*Try it*. Below are the records; restate all of them word for word.

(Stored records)
=====

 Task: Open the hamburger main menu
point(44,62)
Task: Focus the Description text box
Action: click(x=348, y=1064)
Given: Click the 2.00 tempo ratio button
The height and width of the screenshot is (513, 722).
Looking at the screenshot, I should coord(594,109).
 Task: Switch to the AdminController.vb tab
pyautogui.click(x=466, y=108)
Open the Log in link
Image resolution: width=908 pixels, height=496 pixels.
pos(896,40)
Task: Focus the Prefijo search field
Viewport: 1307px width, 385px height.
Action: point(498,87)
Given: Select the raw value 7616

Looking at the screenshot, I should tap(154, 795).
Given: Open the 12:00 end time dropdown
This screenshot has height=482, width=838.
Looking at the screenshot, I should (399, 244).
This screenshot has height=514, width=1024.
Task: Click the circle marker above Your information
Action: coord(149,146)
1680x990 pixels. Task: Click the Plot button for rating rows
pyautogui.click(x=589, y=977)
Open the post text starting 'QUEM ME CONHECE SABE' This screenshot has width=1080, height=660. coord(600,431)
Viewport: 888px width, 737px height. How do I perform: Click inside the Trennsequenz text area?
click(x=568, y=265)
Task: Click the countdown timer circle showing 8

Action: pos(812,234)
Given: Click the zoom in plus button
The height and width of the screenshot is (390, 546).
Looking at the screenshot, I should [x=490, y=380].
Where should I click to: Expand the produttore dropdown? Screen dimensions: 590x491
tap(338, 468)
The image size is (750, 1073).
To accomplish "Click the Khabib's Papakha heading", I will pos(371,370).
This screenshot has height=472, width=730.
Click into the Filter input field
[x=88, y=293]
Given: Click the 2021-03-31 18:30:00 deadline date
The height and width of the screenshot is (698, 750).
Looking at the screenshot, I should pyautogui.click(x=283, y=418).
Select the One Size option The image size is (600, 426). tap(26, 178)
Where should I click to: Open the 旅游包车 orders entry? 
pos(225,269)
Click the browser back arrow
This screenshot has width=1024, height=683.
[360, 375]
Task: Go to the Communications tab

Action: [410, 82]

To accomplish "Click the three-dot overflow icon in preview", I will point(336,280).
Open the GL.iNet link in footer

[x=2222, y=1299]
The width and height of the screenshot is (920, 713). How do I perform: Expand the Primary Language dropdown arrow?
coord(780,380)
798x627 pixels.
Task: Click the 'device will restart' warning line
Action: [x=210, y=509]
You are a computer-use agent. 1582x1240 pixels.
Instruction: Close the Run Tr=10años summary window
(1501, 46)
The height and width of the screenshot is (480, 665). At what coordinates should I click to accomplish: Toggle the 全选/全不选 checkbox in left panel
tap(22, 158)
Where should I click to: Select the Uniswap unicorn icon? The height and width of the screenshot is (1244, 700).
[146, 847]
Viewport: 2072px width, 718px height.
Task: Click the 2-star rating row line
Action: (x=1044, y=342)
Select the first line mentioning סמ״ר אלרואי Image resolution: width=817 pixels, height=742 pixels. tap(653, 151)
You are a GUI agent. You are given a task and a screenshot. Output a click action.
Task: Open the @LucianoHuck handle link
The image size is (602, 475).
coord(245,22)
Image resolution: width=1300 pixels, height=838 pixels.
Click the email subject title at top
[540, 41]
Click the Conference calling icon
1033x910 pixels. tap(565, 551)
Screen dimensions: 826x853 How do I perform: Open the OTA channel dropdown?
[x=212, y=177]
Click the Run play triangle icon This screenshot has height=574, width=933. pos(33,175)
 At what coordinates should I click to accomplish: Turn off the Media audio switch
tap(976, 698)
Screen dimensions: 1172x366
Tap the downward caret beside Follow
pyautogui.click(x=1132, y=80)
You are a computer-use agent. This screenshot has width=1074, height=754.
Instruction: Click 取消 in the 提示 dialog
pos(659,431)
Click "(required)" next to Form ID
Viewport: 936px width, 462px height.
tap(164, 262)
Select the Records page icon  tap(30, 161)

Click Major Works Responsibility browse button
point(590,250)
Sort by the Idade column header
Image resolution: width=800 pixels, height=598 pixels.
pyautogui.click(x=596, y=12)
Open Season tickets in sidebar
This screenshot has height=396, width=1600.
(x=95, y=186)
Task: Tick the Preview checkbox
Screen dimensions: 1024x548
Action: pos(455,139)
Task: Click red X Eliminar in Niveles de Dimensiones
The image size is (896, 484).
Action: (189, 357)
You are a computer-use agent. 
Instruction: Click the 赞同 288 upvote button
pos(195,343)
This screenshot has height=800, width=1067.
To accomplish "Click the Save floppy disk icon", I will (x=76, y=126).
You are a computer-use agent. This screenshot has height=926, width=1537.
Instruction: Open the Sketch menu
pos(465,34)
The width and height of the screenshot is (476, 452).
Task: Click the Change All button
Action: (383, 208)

=====

*Response below*.
 Task: Open the hamburger main menu
point(44,62)
Task: Focus the Description text box
Action: click(x=348, y=1064)
Given: Click the 2.00 tempo ratio button
The height and width of the screenshot is (513, 722).
Looking at the screenshot, I should coord(594,109).
 Task: Switch to the AdminController.vb tab
pyautogui.click(x=466, y=108)
Open the Log in link
Image resolution: width=908 pixels, height=496 pixels.
pos(896,40)
Task: Focus the Prefijo search field
Viewport: 1307px width, 385px height.
Action: point(498,87)
Given: Select the raw value 7616

Looking at the screenshot, I should tap(154, 795).
Given: Open the 12:00 end time dropdown
This screenshot has height=482, width=838.
Looking at the screenshot, I should (399, 244).
This screenshot has height=514, width=1024.
Task: Click the circle marker above Your information
Action: coord(149,146)
1680x990 pixels. Task: Click the Plot button for rating rows
pyautogui.click(x=589, y=977)
Open the post text starting 'QUEM ME CONHECE SABE' This screenshot has width=1080, height=660. coord(600,431)
Viewport: 888px width, 737px height. How do I perform: Click inside the Trennsequenz text area?
click(x=568, y=265)
Task: Click the countdown timer circle showing 8

Action: pos(812,234)
Given: Click the zoom in plus button
The height and width of the screenshot is (390, 546).
Looking at the screenshot, I should [x=490, y=380].
Where should I click to: Expand the produttore dropdown? Screen dimensions: 590x491
tap(338, 468)
The image size is (750, 1073).
To accomplish "Click the Khabib's Papakha heading", I will pos(371,370).
This screenshot has height=472, width=730.
Click into the Filter input field
[x=88, y=293]
Given: Click the 2021-03-31 18:30:00 deadline date
The height and width of the screenshot is (698, 750).
Looking at the screenshot, I should pyautogui.click(x=283, y=418).
Select the One Size option The image size is (600, 426). tap(26, 178)
Where should I click to: Open the 旅游包车 orders entry? 
pos(225,269)
Click the browser back arrow
This screenshot has width=1024, height=683.
[360, 375]
Task: Go to the Communications tab

Action: [410, 82]

To accomplish "Click the three-dot overflow icon in preview", I will point(336,280).
Open the GL.iNet link in footer

[x=2222, y=1299]
The width and height of the screenshot is (920, 713). How do I perform: Expand the Primary Language dropdown arrow?
coord(780,380)
798x627 pixels.
Task: Click the 'device will restart' warning line
Action: [x=210, y=509]
You are a computer-use agent. 1582x1240 pixels.
Instruction: Close the Run Tr=10años summary window
(1501, 46)
The height and width of the screenshot is (480, 665). At what coordinates should I click to accomplish: Toggle the 全选/全不选 checkbox in left panel
tap(22, 158)
Where should I click to: Select the Uniswap unicorn icon? The height and width of the screenshot is (1244, 700).
[146, 847]
Viewport: 2072px width, 718px height.
Task: Click the 2-star rating row line
Action: (x=1044, y=342)
Select the first line mentioning סמ״ר אלרואי Image resolution: width=817 pixels, height=742 pixels. tap(653, 151)
You are a GUI agent. You are given a task and a screenshot. Output a click action.
Task: Open the @LucianoHuck handle link
The image size is (602, 475).
coord(245,22)
Image resolution: width=1300 pixels, height=838 pixels.
Click the email subject title at top
[540, 41]
Click the Conference calling icon
1033x910 pixels. tap(565, 551)
Screen dimensions: 826x853 How do I perform: Open the OTA channel dropdown?
[x=212, y=177]
Click the Run play triangle icon This screenshot has height=574, width=933. pos(33,175)
 At what coordinates should I click to accomplish: Turn off the Media audio switch
tap(976, 698)
Screen dimensions: 1172x366
Tap the downward caret beside Follow
pyautogui.click(x=1132, y=80)
You are a computer-use agent. This screenshot has width=1074, height=754.
Instruction: Click 取消 in the 提示 dialog
pos(659,431)
Click "(required)" next to Form ID
Viewport: 936px width, 462px height.
tap(164, 262)
Select the Records page icon  tap(30, 161)

Click Major Works Responsibility browse button
point(590,250)
Sort by the Idade column header
Image resolution: width=800 pixels, height=598 pixels.
pyautogui.click(x=596, y=12)
Open Season tickets in sidebar
This screenshot has height=396, width=1600.
(x=95, y=186)
Task: Tick the Preview checkbox
Screen dimensions: 1024x548
Action: pos(455,139)
Task: Click red X Eliminar in Niveles de Dimensiones
The image size is (896, 484).
Action: (189, 357)
You are a computer-use agent. 
Instruction: Click the 赞同 288 upvote button
pos(195,343)
This screenshot has height=800, width=1067.
To accomplish "Click the Save floppy disk icon", I will (x=76, y=126).
You are a computer-use agent. This screenshot has height=926, width=1537.
Instruction: Open the Sketch menu
pos(465,34)
The width and height of the screenshot is (476, 452).
Task: Click the Change All button
Action: (383, 208)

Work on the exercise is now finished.